Hunter & Kmiec, a law firm representing a small Tegna shareholder, wrote to Tegna’s board last week asking it to investigate whether Standard General breached U.S. Securities and Exchange Commission (SEC) rules in its trading of Tegna’s stock, according to people familiar with the letter.
Standard General, which is engaged in a proxy contest to replace four of Tegna’s board directors, had disclosed earlier last week it converted about a quarter of its 9.7% stake in the company into swaps. These are derivative contracts that allowed Standard General to cash out on these shares while keeping economic exposure to them.

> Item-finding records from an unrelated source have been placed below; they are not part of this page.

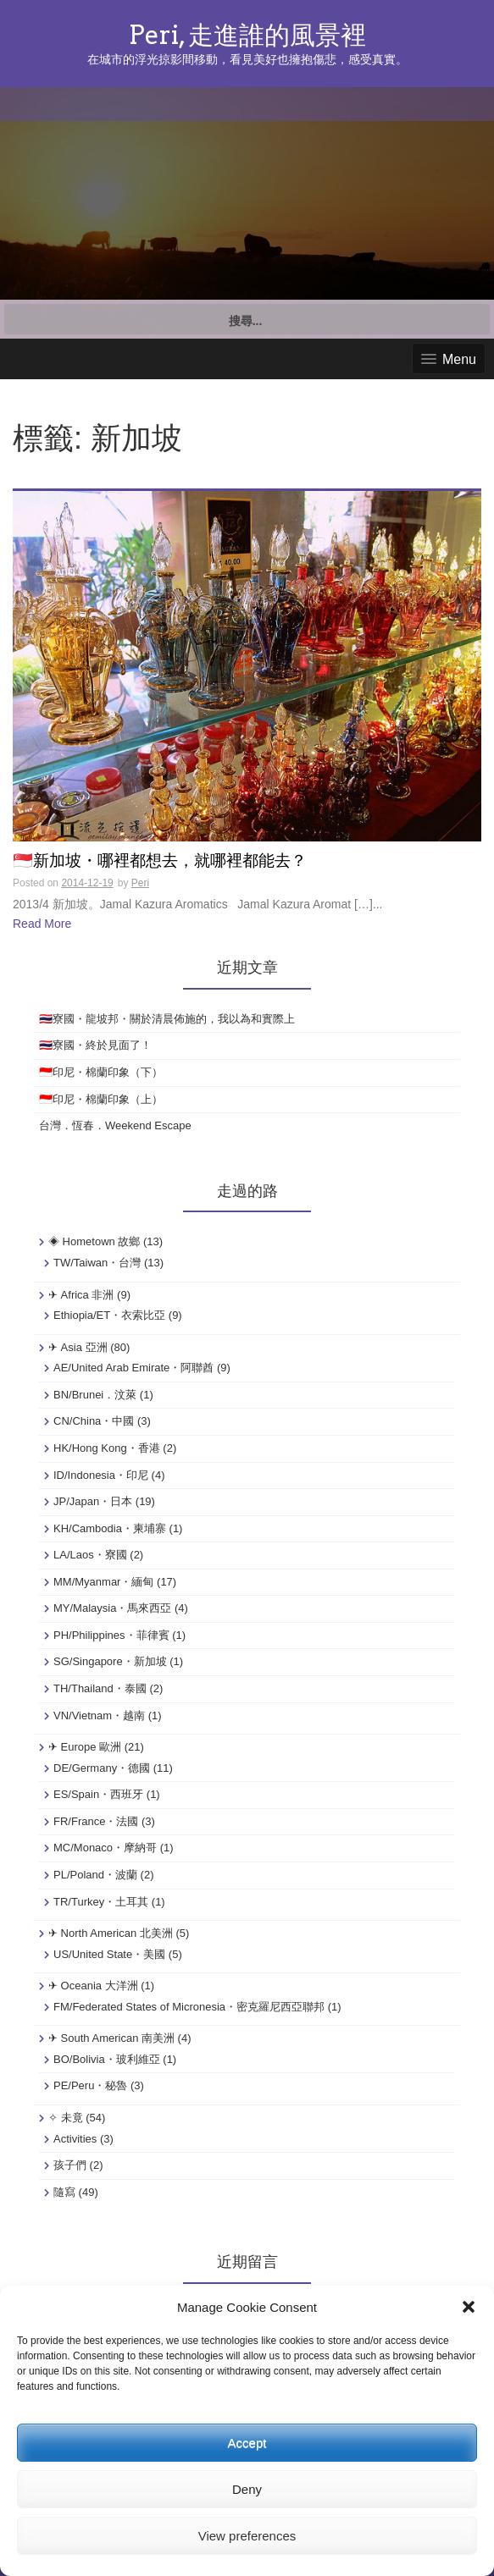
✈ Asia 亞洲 (78, 1347)
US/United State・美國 (109, 1954)
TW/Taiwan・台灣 (97, 1262)
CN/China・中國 (93, 1421)
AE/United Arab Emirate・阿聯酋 (133, 1367)
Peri (140, 883)
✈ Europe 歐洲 (84, 1746)
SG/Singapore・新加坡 (110, 1661)
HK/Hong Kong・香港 (106, 1448)
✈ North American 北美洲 (110, 1933)
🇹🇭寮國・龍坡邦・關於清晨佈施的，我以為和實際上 (167, 1018)
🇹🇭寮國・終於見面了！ (95, 1045)
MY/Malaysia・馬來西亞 (112, 1608)
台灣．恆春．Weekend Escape (115, 1125)
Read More (42, 923)
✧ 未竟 (65, 2117)
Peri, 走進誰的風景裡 (247, 34)
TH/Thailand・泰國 (100, 1688)
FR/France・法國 (95, 1821)
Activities (75, 2138)
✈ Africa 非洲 (81, 1294)
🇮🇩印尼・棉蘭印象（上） (101, 1099)
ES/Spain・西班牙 (98, 1794)
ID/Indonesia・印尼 (100, 1475)
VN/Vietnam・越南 (99, 1715)
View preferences (247, 2536)
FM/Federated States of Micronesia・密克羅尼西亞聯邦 (189, 2006)
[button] (468, 2306)
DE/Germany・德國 (101, 1768)
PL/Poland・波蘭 (95, 1874)
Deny (247, 2489)
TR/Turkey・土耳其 (100, 1901)
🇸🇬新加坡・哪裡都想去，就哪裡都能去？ (160, 861)
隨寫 (64, 2192)
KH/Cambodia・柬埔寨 (109, 1528)
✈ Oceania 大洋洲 (93, 1985)
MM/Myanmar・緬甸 (103, 1581)
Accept (247, 2442)
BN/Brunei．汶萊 (94, 1394)
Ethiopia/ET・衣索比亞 (109, 1315)
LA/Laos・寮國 (90, 1554)
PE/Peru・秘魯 (90, 2085)
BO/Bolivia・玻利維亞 (106, 2059)
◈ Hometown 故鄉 (94, 1241)
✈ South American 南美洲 (111, 2038)
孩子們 (69, 2165)
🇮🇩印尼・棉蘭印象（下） (101, 1072)
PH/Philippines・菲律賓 (111, 1635)
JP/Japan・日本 (92, 1501)
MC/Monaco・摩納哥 (105, 1847)
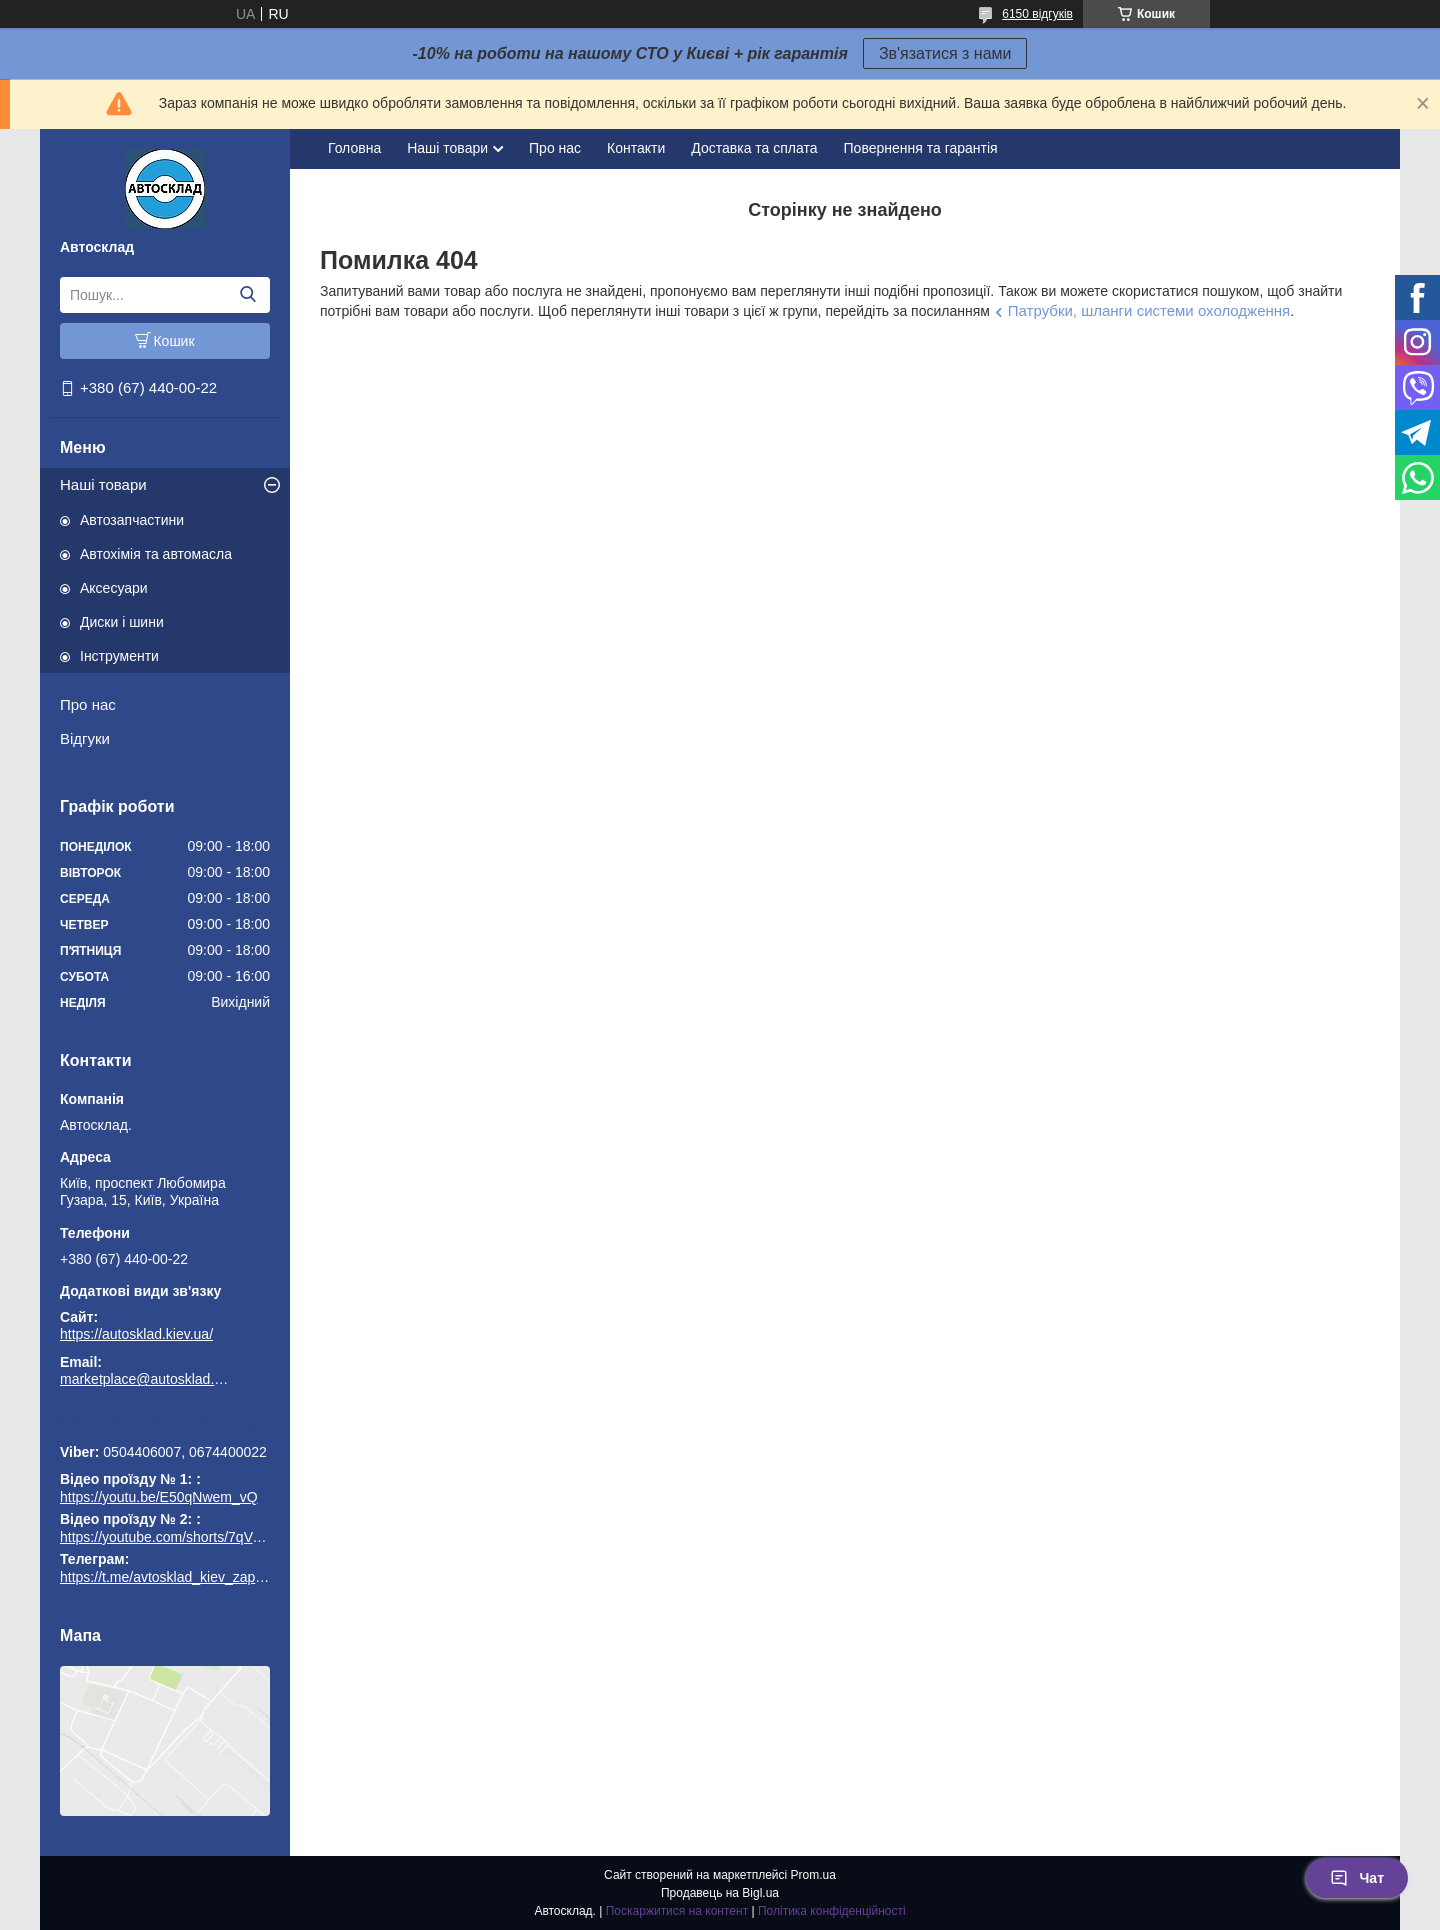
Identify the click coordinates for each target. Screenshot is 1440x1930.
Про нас (88, 704)
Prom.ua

The trades occurred between March 25 and March 31, according to a Standard General regulatory filing.
Hunter & Kmiec partner James Hunter argued in his letter to Tegna that if the swaps that Standard General entered into are settled by Tegna stock rather than cash, the hedge fund would have crossed the SEC’s 10% beneficial ownership threshold, that requires shareholders to forfeit profits from trades occurring within six months of each other.
Swaps that Standard General previously entered into for Tegna shares were also to be settled with more shares, as opposed to cash, according to the hedge fund’s regulatory filings.
This is because the SEC defines beneficial ownership as equity ownership or voting control, and regards shareholders who divest shares following Tegna’s record date of March 25 as still being be able to vote them in the company’s upcoming annual meeting of shareholders on April 30.
Hunter & Kmiec wrote in the letter that after Standard General crossed the 10% beneficial ownership threshold on March 25, any subsequent trading gain can be claimed by Tegna, and gave it 60 days for it to do so. It estimated Standard General’s profit from the trades at $4.84 million. Hunter declined to comment when contacted by email.
“We have received a stockholder demand alleging Section 16 short-swing trading liability by Standard General and are investigating the claim,” Tegna said in a statement.
“All our trading has been fully transparent and on-the-record, as well as in full compliance with all applicable laws. This is simply another attempt by Tegna to distract from the fact that we have expanded our ownership,” Standard General said in a statement. The hedge fund on Friday disclosed it had bought more Tegna shares, raising its stake to about 12%.
The SEC did not immediately respond to a request for comment.
While companies and hedge funds often engage in bitter rows during proxy fights, such a dispute over the trading of shares is rare. Hedge funds are generally mindful not to inadvertently cross the 10% beneficial ownership threshold in a company, because it can severely restrict their ability to trade its stock.